Data extracted from a collection
----
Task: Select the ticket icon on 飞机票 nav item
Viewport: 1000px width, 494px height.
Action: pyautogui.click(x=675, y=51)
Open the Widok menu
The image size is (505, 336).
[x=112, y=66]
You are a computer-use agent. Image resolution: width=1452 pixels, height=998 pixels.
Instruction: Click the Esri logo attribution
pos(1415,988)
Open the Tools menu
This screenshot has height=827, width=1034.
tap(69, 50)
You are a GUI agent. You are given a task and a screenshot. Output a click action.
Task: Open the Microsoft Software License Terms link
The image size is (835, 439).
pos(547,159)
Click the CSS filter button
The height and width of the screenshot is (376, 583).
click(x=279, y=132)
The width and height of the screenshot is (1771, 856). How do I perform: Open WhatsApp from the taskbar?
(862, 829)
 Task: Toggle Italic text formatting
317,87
----
Format every line of the records above as a JSON list of strings, one string per line, with blank lines omitted.

• **The reply**
[
  "Task: Select the ticket icon on 飞机票 nav item",
  "Viewport: 1000px width, 494px height.",
  "Action: pyautogui.click(x=675, y=51)",
  "Open the Widok menu",
  "The image size is (505, 336).",
  "[x=112, y=66]",
  "You are a computer-use agent. Image resolution: width=1452 pixels, height=998 pixels.",
  "Instruction: Click the Esri logo attribution",
  "pos(1415,988)",
  "Open the Tools menu",
  "This screenshot has height=827, width=1034.",
  "tap(69, 50)",
  "You are a GUI agent. You are given a task and a screenshot. Output a click action.",
  "Task: Open the Microsoft Software License Terms link",
  "The image size is (835, 439).",
  "pos(547,159)",
  "Click the CSS filter button",
  "The height and width of the screenshot is (376, 583).",
  "click(x=279, y=132)",
  "The width and height of the screenshot is (1771, 856). How do I perform: Open WhatsApp from the taskbar?",
  "(862, 829)",
  " Task: Toggle Italic text formatting",
  "317,87"
]